REQUIRED WORK:
Send back the records in full, character for character.

AVAILABLE DATA:
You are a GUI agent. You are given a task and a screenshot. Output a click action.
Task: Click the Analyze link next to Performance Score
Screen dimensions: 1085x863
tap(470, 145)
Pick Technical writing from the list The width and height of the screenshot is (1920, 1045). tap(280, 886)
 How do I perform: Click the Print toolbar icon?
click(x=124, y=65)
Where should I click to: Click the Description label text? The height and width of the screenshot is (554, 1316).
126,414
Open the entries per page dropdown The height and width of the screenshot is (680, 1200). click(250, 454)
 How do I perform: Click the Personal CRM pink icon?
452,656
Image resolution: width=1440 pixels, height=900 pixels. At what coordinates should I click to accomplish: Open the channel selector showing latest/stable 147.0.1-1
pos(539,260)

EXERCISE OUTPUT:
You are a GUI agent. You are given a task and a screenshot. Output a click action.
Task: Click the Analyze link next to Performance Score
Screen dimensions: 1085x863
tap(470, 145)
Pick Technical writing from the list The width and height of the screenshot is (1920, 1045). tap(280, 886)
 How do I perform: Click the Print toolbar icon?
click(x=124, y=65)
Where should I click to: Click the Description label text? The height and width of the screenshot is (554, 1316).
126,414
Open the entries per page dropdown The height and width of the screenshot is (680, 1200). click(250, 454)
 How do I perform: Click the Personal CRM pink icon?
452,656
Image resolution: width=1440 pixels, height=900 pixels. At what coordinates should I click to accomplish: Open the channel selector showing latest/stable 147.0.1-1
pos(539,260)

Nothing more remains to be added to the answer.